It may come as a shock to you but I don’t know Linux. Yes, it must be true – someone who has been using Linux since 2006; someone who’s first interaction with Linux was building kernel modules from source; someone who has ran a Linux-based web hosting service; I just don’t know Linux. No, I’ve never fbeen awake at 2 AM trying to revert a bad cPanel update gone horribly wrong. No, I’ve never ran through config file after config file after a coworker who knew Linux completely botched the thing up from booting. No, I’ve never written a bash script that completely automated a system to run tasks, in sequence, from bootup.
Yes, I know Linux
Throughout my entire professional career, I’ve been stuck in Windows-based shops. Only once did I slightly escape into a Linux paradise, but that was only slightly and for a little bit but you know what, it was paradise. I found Linux back when it was still sold in boxes at Office Max, Office Depot, and Staples. I was a kid and I begged my mom to buy me Red Hat or SuSE (she never did – but I do always remember reading the boxes and falling for the Linux sales pitches). My first taste of Linux happened in 2006. I bought an old computer from a friend for $100. It was probably a little out dated at that point but I was at that stage where I needed additional compute resources in my teenage life. My little laptop wasn’t going to cut it, especially in these pre-virtualization days. I loaded Debian on it (if you’re keeping track of how I don’t know Linux, this was the Sarge release). Then eventually Fedora Core 5 and then Ubuntu. Of course problem number one was graphics drivers. Remember kids, there was a time when Linux required you to build your own drivers from source and didn’t just do it for you. What really sucks is that this little computer I bought for $100 had nVidia card in it and it was an absolute pain in the butt to get working. Built a few drivers from source, loaded them into the kernel, (I was only seventeen, mind you!), and eventually had smooth video on my 17″ CRT monitor.

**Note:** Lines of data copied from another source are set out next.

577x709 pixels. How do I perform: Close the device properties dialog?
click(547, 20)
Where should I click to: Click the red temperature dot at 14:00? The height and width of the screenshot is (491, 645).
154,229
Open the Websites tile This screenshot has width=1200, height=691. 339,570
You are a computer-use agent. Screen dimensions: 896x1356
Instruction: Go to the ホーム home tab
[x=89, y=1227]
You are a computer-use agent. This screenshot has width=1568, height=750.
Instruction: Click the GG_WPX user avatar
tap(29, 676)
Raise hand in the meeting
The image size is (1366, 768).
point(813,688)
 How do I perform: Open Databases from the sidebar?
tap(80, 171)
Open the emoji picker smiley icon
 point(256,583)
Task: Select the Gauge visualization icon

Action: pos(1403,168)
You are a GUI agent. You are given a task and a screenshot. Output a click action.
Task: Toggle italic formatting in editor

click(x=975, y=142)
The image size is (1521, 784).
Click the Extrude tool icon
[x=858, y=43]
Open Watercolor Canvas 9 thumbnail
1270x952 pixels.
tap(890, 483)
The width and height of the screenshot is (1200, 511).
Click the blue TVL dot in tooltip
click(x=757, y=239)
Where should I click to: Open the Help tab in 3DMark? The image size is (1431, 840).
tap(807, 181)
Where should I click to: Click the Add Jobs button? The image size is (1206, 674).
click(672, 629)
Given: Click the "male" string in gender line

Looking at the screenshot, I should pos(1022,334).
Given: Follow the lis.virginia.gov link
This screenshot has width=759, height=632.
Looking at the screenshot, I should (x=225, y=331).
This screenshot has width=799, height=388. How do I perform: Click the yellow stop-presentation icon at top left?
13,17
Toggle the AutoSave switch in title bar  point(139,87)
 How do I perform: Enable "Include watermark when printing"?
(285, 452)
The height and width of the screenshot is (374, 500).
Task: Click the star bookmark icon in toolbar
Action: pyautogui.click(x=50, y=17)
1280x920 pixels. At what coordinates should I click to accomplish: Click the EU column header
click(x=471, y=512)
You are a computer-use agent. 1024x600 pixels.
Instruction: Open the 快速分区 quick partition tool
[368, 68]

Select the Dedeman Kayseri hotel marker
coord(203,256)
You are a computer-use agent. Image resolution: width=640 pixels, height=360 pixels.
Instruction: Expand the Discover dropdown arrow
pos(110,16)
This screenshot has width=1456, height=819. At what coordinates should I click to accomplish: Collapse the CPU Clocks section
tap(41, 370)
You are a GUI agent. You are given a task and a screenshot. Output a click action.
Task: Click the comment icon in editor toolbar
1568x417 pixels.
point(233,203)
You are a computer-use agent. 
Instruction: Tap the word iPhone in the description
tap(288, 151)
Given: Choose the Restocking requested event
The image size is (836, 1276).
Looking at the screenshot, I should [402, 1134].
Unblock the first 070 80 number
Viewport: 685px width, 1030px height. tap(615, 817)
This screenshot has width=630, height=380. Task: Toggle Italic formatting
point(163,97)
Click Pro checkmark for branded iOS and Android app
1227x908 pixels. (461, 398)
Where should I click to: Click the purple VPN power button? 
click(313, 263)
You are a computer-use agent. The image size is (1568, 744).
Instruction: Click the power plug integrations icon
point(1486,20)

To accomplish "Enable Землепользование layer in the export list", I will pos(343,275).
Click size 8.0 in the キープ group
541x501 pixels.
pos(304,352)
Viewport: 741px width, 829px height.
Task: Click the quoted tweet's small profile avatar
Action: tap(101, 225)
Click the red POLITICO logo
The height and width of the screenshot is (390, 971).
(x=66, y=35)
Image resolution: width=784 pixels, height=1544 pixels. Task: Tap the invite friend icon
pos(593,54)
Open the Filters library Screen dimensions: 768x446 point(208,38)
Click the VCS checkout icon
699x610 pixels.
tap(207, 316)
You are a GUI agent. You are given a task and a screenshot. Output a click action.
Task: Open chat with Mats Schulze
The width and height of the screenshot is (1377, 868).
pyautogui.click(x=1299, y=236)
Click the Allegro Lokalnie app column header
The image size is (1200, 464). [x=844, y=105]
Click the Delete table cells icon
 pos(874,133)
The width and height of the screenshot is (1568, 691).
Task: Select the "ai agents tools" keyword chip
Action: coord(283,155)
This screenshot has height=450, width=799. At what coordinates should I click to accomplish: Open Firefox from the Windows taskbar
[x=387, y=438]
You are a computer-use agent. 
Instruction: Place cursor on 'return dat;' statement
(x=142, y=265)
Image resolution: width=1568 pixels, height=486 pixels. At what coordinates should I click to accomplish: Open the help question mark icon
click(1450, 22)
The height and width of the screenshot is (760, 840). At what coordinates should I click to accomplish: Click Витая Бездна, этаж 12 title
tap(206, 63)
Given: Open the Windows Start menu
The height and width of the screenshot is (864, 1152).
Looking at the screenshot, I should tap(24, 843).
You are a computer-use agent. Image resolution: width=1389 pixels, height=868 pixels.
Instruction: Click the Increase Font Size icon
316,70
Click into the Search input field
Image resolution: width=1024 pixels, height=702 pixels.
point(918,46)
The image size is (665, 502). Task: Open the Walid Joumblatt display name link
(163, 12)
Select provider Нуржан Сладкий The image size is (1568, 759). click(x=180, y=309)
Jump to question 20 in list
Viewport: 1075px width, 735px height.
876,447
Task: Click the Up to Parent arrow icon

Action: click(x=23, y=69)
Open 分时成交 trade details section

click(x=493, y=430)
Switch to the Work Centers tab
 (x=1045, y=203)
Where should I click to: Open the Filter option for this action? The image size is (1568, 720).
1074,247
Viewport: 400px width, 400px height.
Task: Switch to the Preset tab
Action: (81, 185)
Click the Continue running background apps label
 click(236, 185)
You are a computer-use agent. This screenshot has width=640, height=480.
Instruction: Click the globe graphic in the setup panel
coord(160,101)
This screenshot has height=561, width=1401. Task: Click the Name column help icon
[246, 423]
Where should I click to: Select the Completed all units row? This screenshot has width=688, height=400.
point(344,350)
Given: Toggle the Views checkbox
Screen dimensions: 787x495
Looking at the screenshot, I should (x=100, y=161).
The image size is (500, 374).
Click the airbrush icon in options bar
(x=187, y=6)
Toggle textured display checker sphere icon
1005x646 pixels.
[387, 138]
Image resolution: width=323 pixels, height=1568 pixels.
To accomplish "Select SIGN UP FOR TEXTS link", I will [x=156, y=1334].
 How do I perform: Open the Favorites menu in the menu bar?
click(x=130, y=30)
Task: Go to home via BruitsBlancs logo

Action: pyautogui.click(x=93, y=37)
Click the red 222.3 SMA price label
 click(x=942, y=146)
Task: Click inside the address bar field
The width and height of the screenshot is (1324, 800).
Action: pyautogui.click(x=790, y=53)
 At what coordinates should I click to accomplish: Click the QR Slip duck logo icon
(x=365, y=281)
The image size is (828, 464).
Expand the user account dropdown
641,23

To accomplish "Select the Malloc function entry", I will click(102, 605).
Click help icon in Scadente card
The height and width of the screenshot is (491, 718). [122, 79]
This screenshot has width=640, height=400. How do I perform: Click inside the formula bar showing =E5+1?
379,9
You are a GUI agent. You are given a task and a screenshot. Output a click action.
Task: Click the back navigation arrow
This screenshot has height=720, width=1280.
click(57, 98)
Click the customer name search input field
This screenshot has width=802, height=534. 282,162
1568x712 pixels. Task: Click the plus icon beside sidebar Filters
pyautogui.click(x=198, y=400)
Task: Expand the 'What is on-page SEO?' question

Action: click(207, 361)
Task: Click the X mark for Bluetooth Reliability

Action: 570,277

Throughout the years, I’ve kept using Linux because open source is life. While I don’t share Richard Stallman’s views entirely, I absolutely love open source. It was the reason I got into web hosting, it’s the reason why when my friends were burning music mix CDs I was burning SuSE, Ubuntu, Fedora, Red Hat, installation discs. Many of which I still have today. When my friends would have an issue with their Windows computer, I’d sigh and pull out a trusty Ubuntu Live CD to fix whatever reason they couldn’t boot into Windows.
Stop saying I don’t know Linux
Seriously, stop saying I don’t know Linux. I’m not blindly applying to your Linux Admin job because I suck at it. I’m applying because I want the professional experience. I want to work with the great command line in my daily life. I want to Google the heck out of cryptographic error messages and then get the satisfaction of fixing them. I want to build, automate, and grow.